Saturday, May 9, 2009

Working with Data: Record Arrays

A few posts are going to be directed at people who are not as familiar with Python and/or SciPy. I will try to assume as little as possible about what the user knows. Over the summer these types of posts might be put together as a larger tutorial.

One of the goals of the SciPy stats project is to provide a transparent way to work with the different arrays types. Towards this end, we are going to work with some data as record arrays (note: right now this is only supported for files containing ASCII characters. If this is not the case, you must do some data cleaning beforehand with Python).

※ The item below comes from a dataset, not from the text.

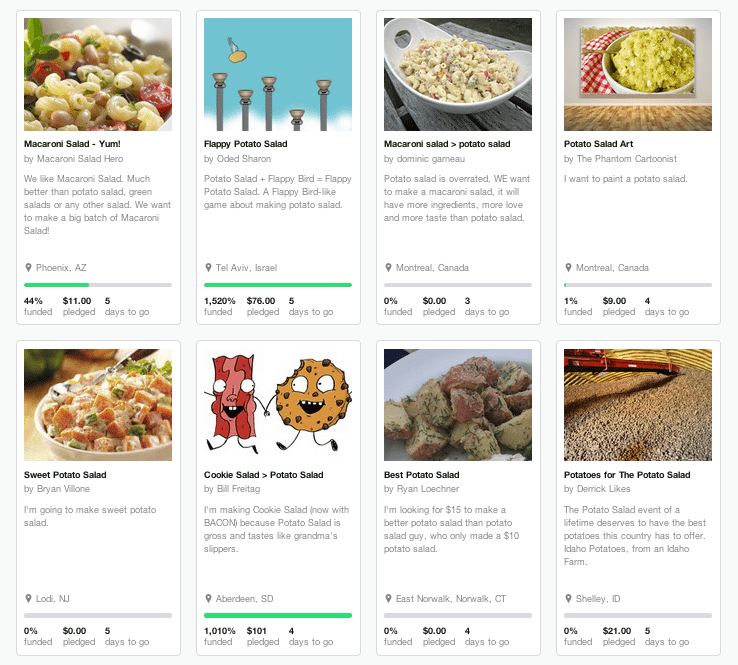Click location pin beside Shelley, ID
738x665 pixels.
pyautogui.click(x=568, y=599)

We have four data files: a comma-delimited .csv file with variable labels (headers) with all numeric data (here, info here), a comma-delimited file with headers with a mix of numeric and string variables (here, info here), this same file without headers (here), and this same file without headers that is tab delimited (here).

First, we are going to put the data into record arrays. Record arrays are simply structured arrays that allow access to the data through attribute access. If you are interested, you can have a look here for a bit more about the basic data types in NumPy. Then see here for more on structured and record arrays (and why access to record arrays is slower) and here for more details on creating and working with record arrays.

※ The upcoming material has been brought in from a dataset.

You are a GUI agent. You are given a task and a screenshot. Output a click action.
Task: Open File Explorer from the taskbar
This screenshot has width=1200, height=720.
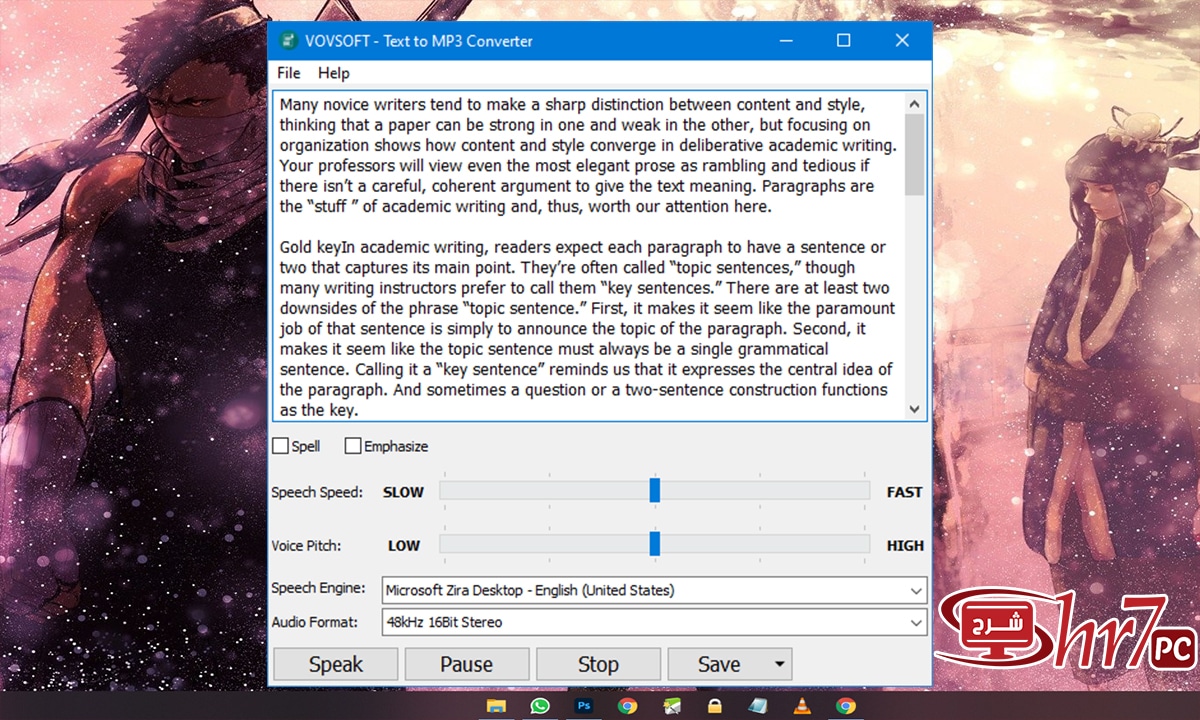(x=496, y=706)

First download the data files and put them in a directory. I am using Linux, so my directory paths will look a little different than those using Windows, but all of the other details should be the same.


>>>import numpy as np
>>>educ_dta=np.recfromcsv('/home/skipper/scipystats/scipystats/data/educ_data.csv')


We now have our data in a record array. We can take a closer look at what's going on by typing


>>>educ_dta.dtype
dtype([('ahe', '<f8'), ('female', '<i8'), ('ne', '<i8'), ('midwest', '<i8'), ('south', '<i8'), ('west', '<i8'), ('race', '<i8'), ('yrseduc', '<i8'), ('ba', '<i8'), ('hsdipl', '<i8'), ('age', '<i8')])
>>>educ_dta.dtype.names
('ahe', 'female', 'ne', 'midwest', 'south', 'west', 'race', 'yrseduc', 'ba', 'hsdipl', 'age')
>>>educ_dta.ahe
array([ 12.5 , 6.25, 17.31, ..., 9.13, 11.11, 14.9 ])
>>>educ_dta['ahe']
array([ 12.5 , 6.25, 17.31, ..., 9.13, 11.11, 14.9 ])

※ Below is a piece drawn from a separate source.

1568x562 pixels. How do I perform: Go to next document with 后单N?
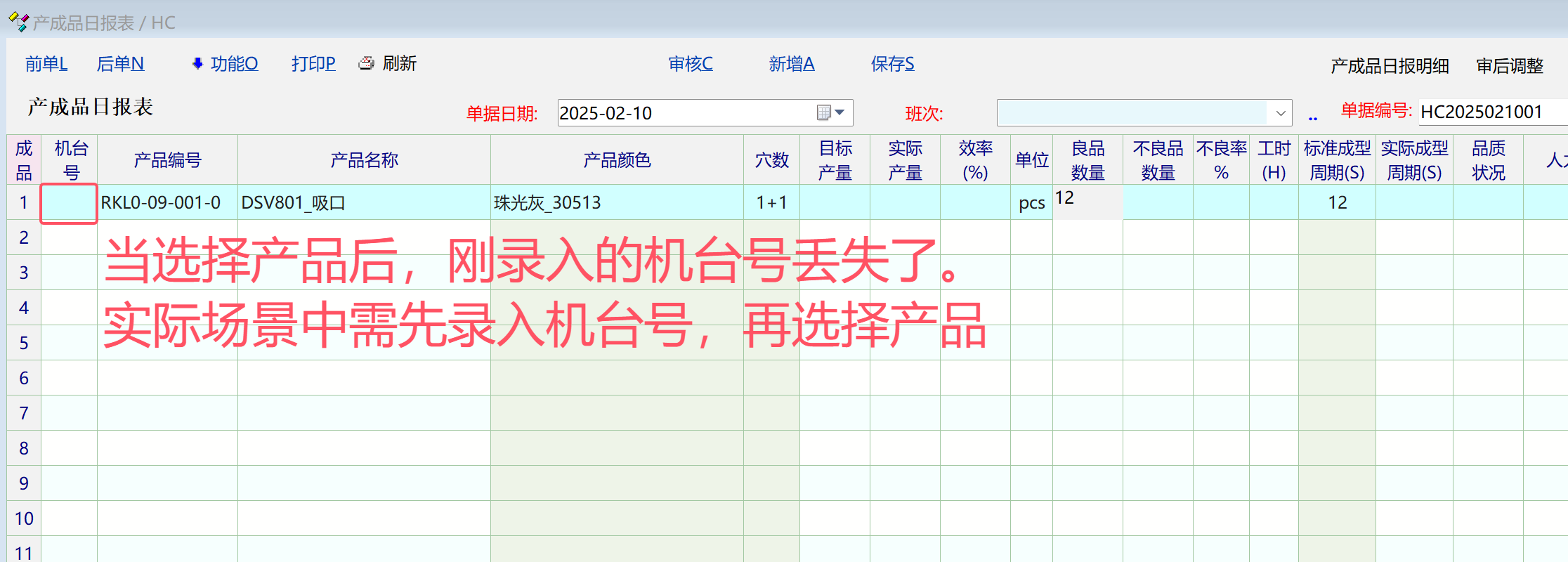120,64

We can do the same for each of our other data files. First we have another dataset that contains a string variable for the state name. We proceed just as above, though the string variables will have to be handled differently when used in a statistical model. Then we have the same file, but without any headers information. Last we have a file without headers that is tab-delimited.


>>>gun_dta=np.recfromcsv('/home/skipper/scipystats/scipystats/data/handguns_data.csv')
>>>gun_dta_nh=np.recfromcsv('/home/skipper/scipystats/scipystats/data/handguns_data_noheaders.csv', names=None)
>>>gun_dta_tnh=np.recfromtxt('home/skipper/scipystats/scipystats/data/handguns_data_tab_noheaders', names=None, delimiter='\t')


You can learn more about the possibilities for loading data into arrays here, or by having a look at the doc string for np.genfromtxt in the Python interpreter. All of the functions loadtxt, recfromcsv, recfromtxt, etc. use genfromtxt they just have different default values for the keyword arguments.